Auch Boris war erstaunt. »Hat der Oberförster Bernhard empfohlen?«
Der Fürst schüttelte den Kopf. »Der? Nein, nein. Ich sag doch, unwichtig. Also, was ist?«
Bernhard streckte sich und sah dem Fürsten fest in die Augen. »Wenn Sie Drachenschäden haben, bin ich genau der richtige Mann für Sie.«
Der Fürst klopfte sich auf die Schenkel. »Fantastisch! Also abgemacht? Im Frühjahr kommst du ins Forsthaus vom Fürstenwald.«
»Abgemacht!« Bernhard klopfte das Herz. Beide standen auf und schüttelten einander die Hände.
»Wir sehen uns«, nickte der Fürst ihm zu und dann war er genauso plötzlich verschwunden, wie er gekommen war.
Zurück blieben drei sprachlose Bären, eine verblüffte Stille, die nach einigen, langen Sekunden in ein fröhliches Lachen überging. Lena und Boris schlossen Bernhard fest in ihre Arme.
»Siehst du, mein Junge, am Ende hat sich das Warten gelohnt«, klopfte ihm Boris auf die Schulter.
»Und der Fürstenwald grenzt gleich an das Nachbardorf. Da können wir dich so oft du willst, besuchen«, sagte Lena mit nassen Augen und gab Bernhard einen dicken Kuss auf die Wange.
»Ich denke, das werde ich oft wollen«, antwortete Bernhard und hätte am liebsten die ganze Welt umarmt.

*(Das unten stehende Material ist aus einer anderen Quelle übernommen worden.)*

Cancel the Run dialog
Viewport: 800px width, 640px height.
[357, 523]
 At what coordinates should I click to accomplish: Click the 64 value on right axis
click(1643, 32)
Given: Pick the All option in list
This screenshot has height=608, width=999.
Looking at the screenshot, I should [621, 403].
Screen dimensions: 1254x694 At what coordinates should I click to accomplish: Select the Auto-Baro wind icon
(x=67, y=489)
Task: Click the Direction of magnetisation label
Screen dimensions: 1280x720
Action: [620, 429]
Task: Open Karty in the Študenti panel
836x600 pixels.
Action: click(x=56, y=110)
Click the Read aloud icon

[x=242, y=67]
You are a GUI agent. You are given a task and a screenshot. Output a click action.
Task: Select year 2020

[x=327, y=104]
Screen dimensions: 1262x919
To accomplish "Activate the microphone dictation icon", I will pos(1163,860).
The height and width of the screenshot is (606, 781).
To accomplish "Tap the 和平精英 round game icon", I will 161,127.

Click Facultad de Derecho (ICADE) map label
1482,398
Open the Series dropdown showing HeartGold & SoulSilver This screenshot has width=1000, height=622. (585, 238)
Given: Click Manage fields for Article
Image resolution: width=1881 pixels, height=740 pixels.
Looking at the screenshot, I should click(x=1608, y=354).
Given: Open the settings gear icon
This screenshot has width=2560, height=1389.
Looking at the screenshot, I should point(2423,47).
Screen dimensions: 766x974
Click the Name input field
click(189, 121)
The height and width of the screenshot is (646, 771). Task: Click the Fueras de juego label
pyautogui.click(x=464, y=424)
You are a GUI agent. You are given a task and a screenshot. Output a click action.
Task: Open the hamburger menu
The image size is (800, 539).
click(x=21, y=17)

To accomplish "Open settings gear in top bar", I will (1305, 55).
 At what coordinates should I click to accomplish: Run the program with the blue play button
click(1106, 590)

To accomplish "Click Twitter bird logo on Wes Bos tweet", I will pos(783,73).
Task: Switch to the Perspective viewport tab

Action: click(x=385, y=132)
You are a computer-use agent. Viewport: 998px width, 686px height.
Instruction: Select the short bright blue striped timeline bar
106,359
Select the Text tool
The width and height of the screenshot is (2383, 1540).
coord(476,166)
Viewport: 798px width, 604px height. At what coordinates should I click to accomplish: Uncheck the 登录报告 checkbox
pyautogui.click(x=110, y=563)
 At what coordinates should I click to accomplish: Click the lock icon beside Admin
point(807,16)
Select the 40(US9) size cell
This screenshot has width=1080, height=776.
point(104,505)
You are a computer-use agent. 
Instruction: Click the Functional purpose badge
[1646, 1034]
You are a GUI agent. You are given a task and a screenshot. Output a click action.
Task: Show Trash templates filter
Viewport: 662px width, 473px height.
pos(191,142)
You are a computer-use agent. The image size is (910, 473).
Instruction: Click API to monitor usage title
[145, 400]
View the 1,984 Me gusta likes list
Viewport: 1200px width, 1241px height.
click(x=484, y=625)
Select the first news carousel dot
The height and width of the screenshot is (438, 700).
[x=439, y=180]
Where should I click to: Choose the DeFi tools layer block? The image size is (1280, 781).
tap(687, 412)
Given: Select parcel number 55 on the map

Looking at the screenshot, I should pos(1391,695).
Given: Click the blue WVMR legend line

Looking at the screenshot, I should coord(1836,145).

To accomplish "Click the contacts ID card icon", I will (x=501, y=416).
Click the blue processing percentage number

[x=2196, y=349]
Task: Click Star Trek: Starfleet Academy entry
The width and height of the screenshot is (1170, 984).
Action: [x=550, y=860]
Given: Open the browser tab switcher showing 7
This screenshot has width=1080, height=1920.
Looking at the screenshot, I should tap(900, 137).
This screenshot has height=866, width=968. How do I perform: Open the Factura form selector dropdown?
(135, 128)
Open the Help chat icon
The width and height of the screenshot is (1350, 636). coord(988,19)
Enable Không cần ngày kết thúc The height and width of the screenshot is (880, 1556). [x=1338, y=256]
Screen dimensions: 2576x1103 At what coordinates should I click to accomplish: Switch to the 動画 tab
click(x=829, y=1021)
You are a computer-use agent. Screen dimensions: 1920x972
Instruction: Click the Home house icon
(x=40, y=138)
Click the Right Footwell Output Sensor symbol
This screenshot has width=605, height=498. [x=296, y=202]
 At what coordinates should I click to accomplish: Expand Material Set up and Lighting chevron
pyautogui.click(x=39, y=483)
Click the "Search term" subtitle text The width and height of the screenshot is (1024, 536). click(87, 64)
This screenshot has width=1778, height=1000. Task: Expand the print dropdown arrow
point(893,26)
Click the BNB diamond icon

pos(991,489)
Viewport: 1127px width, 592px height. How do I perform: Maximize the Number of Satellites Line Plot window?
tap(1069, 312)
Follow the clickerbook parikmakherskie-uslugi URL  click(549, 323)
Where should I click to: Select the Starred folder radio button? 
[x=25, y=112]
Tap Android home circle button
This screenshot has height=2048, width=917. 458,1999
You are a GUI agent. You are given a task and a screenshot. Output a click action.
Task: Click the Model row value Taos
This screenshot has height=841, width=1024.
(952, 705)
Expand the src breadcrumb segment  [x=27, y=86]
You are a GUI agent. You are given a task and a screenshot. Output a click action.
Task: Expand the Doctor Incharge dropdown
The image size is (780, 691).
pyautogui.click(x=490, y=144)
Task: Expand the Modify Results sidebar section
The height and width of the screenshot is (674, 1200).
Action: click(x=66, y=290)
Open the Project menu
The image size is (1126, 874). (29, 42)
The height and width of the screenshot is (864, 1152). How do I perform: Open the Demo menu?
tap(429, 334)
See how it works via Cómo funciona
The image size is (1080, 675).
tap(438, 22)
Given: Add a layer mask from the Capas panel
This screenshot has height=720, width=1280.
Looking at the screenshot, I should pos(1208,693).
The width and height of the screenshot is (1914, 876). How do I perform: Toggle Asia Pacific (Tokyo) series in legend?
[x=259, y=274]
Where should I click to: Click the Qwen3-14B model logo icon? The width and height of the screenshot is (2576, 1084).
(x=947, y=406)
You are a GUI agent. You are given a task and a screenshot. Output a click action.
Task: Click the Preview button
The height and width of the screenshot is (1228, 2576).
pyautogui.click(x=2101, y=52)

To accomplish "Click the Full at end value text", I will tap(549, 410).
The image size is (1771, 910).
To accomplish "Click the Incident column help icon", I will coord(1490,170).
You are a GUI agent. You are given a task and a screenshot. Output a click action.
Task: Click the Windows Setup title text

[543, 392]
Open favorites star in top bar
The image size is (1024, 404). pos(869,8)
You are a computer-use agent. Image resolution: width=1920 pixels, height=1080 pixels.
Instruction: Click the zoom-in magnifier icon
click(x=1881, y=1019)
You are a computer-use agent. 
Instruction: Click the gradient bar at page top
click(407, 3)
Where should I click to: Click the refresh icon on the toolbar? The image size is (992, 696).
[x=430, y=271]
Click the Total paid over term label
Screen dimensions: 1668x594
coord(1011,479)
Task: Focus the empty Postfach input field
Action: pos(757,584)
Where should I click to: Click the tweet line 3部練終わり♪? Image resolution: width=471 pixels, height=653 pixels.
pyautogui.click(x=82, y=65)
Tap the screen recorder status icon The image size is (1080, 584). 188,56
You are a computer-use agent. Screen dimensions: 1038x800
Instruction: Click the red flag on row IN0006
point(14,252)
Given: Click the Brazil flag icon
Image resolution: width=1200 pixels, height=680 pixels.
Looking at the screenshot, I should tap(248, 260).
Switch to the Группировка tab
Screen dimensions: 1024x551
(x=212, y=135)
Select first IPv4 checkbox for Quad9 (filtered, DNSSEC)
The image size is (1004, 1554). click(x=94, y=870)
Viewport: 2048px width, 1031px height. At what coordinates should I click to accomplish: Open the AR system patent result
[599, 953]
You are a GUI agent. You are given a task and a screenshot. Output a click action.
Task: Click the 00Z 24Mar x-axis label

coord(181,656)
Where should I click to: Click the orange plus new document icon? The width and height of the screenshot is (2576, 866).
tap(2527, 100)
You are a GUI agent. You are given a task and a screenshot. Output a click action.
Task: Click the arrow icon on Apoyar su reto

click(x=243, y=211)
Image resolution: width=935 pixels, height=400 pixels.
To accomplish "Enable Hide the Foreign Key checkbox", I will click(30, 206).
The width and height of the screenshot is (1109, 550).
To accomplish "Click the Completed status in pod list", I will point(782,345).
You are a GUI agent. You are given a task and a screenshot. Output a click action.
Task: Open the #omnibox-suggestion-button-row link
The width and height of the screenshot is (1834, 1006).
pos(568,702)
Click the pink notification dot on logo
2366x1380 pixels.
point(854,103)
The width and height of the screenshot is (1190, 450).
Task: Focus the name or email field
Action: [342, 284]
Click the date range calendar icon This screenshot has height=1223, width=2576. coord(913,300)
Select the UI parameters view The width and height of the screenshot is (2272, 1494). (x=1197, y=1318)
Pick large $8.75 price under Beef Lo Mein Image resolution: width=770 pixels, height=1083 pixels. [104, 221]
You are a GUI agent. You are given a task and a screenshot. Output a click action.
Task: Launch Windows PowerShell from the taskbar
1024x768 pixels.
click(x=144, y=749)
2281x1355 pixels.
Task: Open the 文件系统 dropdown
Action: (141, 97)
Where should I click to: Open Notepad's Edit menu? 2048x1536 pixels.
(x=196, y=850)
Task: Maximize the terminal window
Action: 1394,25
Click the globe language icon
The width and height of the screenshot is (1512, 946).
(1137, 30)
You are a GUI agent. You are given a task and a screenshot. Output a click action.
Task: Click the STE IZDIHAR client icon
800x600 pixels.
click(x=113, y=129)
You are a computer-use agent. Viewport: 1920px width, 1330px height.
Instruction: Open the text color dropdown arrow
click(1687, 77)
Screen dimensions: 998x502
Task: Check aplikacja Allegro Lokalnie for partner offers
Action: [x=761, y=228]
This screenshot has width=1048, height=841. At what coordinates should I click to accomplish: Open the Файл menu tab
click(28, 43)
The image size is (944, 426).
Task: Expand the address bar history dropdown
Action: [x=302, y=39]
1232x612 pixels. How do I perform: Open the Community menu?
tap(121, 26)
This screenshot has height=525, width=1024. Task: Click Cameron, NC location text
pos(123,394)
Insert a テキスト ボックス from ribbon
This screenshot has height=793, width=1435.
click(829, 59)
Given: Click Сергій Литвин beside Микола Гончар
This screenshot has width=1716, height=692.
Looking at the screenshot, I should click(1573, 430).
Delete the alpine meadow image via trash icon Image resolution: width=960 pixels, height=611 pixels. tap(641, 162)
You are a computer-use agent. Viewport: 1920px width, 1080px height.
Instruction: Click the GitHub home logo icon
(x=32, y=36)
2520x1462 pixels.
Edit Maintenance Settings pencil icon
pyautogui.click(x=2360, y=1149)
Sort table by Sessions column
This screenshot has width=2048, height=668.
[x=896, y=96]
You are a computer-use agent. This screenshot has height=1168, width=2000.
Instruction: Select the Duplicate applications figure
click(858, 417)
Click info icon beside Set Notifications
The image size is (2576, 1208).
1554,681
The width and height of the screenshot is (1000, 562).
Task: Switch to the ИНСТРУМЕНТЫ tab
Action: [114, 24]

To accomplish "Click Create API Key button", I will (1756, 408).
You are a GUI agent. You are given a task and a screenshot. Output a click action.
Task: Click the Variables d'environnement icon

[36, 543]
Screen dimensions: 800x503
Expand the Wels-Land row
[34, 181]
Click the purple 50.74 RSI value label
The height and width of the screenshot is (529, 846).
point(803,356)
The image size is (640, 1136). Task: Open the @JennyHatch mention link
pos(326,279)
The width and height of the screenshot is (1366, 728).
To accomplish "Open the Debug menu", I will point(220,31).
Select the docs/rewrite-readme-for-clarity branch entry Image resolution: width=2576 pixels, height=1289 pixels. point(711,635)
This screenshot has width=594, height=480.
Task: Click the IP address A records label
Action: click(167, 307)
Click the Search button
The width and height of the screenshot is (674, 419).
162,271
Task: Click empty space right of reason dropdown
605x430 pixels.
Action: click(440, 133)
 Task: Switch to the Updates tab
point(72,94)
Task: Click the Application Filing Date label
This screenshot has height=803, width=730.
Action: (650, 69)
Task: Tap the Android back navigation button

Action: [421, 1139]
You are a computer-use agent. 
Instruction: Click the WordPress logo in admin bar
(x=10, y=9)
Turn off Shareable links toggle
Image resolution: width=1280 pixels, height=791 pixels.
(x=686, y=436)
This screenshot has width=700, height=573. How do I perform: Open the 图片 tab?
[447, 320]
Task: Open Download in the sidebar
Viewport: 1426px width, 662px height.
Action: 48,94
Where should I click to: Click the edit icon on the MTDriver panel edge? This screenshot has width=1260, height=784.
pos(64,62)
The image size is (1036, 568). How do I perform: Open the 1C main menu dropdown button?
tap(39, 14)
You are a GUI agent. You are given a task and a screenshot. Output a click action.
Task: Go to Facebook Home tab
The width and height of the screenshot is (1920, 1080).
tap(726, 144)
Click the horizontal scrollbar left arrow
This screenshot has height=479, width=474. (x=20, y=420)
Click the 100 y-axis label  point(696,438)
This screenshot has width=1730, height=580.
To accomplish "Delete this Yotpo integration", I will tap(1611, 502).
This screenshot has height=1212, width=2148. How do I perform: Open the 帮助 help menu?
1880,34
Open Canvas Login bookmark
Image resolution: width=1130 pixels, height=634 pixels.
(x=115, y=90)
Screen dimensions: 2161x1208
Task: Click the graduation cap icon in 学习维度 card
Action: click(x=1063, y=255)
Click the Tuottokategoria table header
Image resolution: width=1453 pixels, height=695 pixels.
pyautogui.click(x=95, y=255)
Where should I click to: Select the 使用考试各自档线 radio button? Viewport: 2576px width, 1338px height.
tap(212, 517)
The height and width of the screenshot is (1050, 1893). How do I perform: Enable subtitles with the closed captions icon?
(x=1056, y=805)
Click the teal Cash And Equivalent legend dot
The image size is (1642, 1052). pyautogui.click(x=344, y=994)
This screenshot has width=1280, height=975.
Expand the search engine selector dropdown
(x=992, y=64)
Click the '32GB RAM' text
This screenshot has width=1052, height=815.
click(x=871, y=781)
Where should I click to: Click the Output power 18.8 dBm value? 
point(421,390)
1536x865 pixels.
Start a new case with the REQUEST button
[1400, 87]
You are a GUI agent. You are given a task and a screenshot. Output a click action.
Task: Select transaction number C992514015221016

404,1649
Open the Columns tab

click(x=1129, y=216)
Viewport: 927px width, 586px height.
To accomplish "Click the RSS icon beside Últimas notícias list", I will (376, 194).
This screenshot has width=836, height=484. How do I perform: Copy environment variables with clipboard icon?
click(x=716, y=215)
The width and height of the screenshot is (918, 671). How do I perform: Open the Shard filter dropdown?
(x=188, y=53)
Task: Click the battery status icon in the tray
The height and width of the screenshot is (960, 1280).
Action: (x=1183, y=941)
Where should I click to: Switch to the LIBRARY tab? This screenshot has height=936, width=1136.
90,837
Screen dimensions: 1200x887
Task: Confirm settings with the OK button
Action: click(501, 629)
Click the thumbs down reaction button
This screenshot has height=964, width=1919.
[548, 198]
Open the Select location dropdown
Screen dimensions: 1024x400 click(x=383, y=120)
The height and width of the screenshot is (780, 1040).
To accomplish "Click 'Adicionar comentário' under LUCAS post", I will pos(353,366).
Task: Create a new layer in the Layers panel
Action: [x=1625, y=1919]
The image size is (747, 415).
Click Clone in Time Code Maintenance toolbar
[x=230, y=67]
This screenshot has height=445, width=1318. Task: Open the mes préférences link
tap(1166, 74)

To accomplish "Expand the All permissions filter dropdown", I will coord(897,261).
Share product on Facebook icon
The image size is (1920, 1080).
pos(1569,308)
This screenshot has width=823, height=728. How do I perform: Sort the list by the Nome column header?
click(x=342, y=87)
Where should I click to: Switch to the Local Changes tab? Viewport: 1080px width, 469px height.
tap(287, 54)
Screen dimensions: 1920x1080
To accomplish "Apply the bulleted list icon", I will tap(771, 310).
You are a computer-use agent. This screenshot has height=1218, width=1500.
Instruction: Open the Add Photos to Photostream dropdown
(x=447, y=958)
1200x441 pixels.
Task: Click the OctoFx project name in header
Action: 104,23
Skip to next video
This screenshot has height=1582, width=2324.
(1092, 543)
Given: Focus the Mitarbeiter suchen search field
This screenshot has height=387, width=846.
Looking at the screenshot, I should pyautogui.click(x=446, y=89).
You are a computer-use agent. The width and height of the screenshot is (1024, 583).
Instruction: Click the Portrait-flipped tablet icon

Der Frühling kam schnell und Bernhard trat seine Stelle an. Das Forsthaus war auf den ersten Blick gar nicht zu sehen. Dicht von Kiefern umringt, ragte es in den Wald hinein. Wie ein Tor öffneten sich die Bäume. Man stand auf einer Lichtung, rechts stapelte sich Kaminholz und links stand ein Regenfass, groß wie ein Bär. Die Hütte wirkte im Angesicht des üppigen Vorplatzes winzig. Aber der steil aus dem Schornstein aufsteigende Rauch versprach Gemütlichkeit. Rechts neben der Hütte war ein Gemüsegarten angelegt, der eine ganze Familie sättigen konnte.